-- Extract to read start --

During a recent visit to the Presidential Villa in Abuja, the Board of Directors and Management of Nigeria LNG Limited expressed their gratitude to President Bola Ahmed Tinubu for his unwavering support in strengthening Nigeria’s position in the global energy sector.

Edmund Daukoru, the chairman of the NLNG Board, conveyed his appreciation to the President for his backing and emphasized the company’s substantial contributions to the government’s revenue through dividends and taxes. He also highlighted that in 2022, the FIRS recognized NLNG as the largest tax-paying company in the country.

Philip Mshelbila, the MD/CEO of NLNG, underscored the company’s pivotal role in Nigeria’s economy. He emphasized the need for government support in addressing several challenges currently facing NLNG. These challenges include the imposition of multiple taxes by various government agencies and the annual amendments to the Finance Act, which disrupt corporate planning, negatively impacting businesses and undermining investor confidence in the sector.

Mshelbila also pointed out the positive impact of NLNG’s Domestic LPG (DLPG) Scheme, which ensures a stable supply, availability, and affordability of LPG while stimulating the development of various aspects of the DLPG value chain in Nigeria. He noted that 100 percent of the LPG produced by NLNG is dedicated to the domestic market, serving approximately 40 percent of Nigeria’s domestic LPG demand.

-- Extract to read end --
-- Entries supplied start --

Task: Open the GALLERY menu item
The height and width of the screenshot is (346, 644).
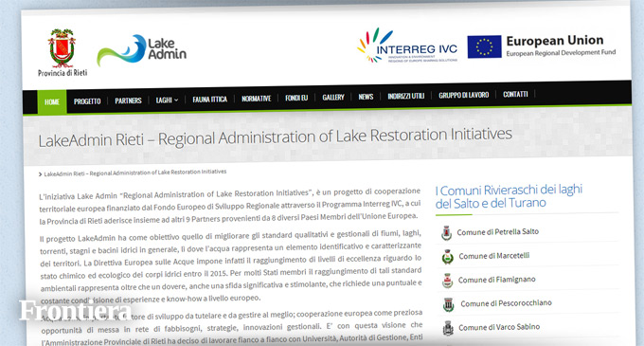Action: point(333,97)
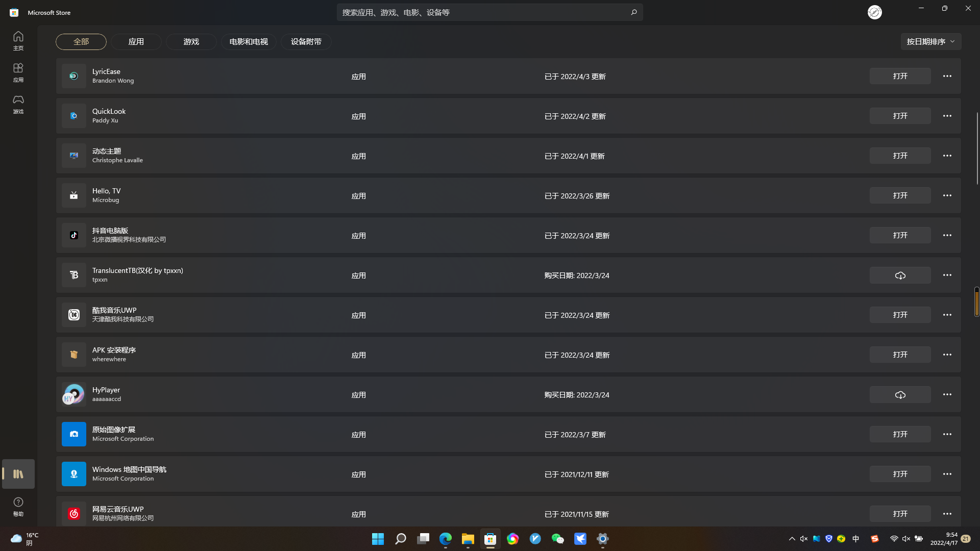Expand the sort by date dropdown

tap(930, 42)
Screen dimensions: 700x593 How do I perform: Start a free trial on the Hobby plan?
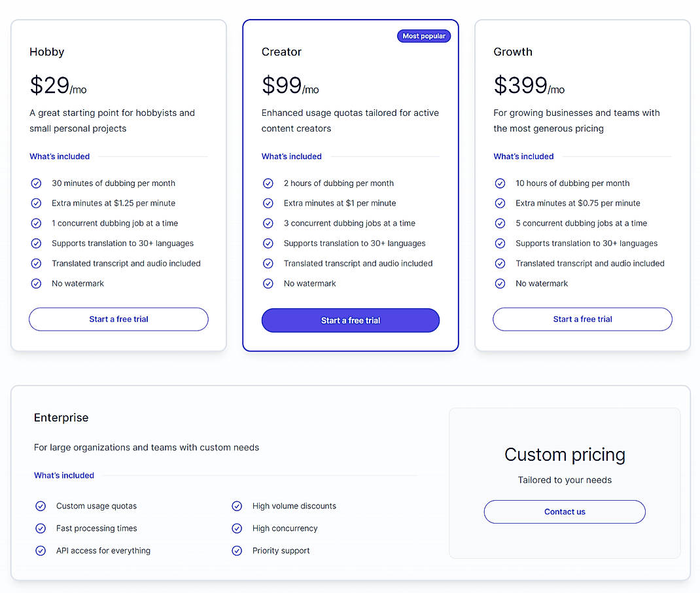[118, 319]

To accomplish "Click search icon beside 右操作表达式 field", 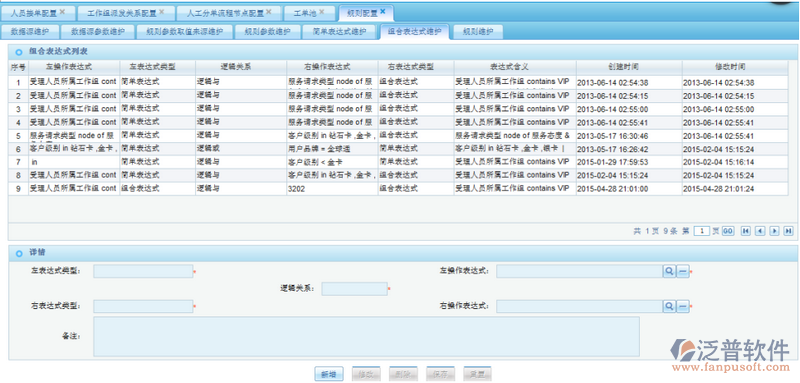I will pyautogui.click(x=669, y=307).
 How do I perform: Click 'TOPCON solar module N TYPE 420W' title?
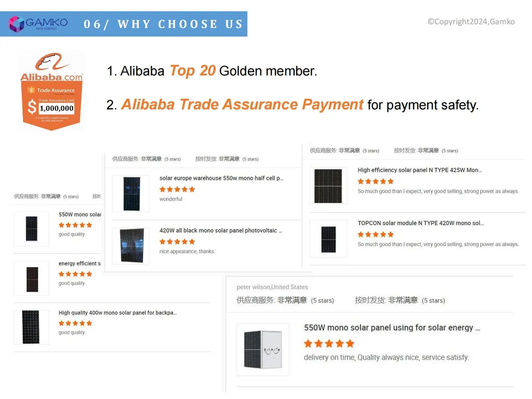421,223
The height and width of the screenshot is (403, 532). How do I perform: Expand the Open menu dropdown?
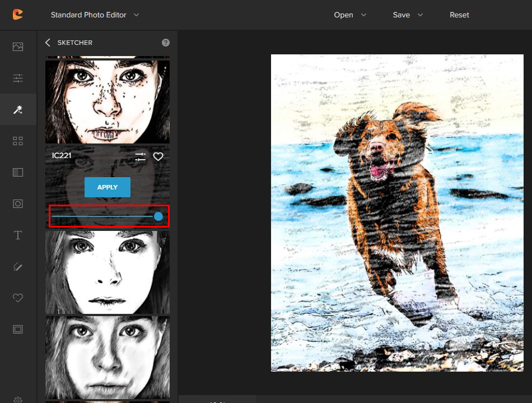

-- Entries supplied end --

§ **Set of tasks**:
a) Answer these questions using the passage about Nigeria LNG's visit to the Presidential Villa.
(i) Which body recognized NLNG as the largest tax-paying company in the country in 2022?
(ii) Who is the MD/CEO of NLNG?
(iii) About what share of Nigeria's domestic LPG demand does NLNG's LPG serve?
b) Resume the passage about Nigeria LNG's visit to the Presidential Villa, picking up right after its last sentence.

§ **Task results**:
a)
(i) The FIRS
(ii) Philip Mshelbila
(iii) Approximately 40 percent

b)
In response, President Tinubu expressed his gratitude for NLNG’s visit and commended the company for its unwavering commitment to excellence and its significant contributions to the country’s GDP. He acknowledged the critical role NLNG plays in Nigeria’s economy and emphasized the importance of natural gas as both a transition fuel and the fuel of the future.

President Tinubu assured the NLNG Board that the Gas Sector would be a top priority in his administration. He pledged to swiftly remove any obstacles hindering the progress and development of Nigeria’s industrial sector, particularly in the oil and gas industry.

Furthermore, President Tinubu stressed the importance of engaging all stakeholders in the gas sector value chain, especially host communities, to build trust and confidence. He encouraged NLNG to continue collaborating with the government to address issues efficiently, reiterating his administration’s commitment to ensuring a thriving business environment that fosters economic prosperity and sustainable development.

In summary, NLNG’s call to action highlights the pressing need to address challenges such as pipeline sabotage and multiple taxation, which hinder the growth of businesses in the oil and gas sector. President Tinubu’s commitment to addressing these issues and prioritizing the Gas Sector signifies a positive step toward achieving economic prosperity and sustainable development in Nigeria.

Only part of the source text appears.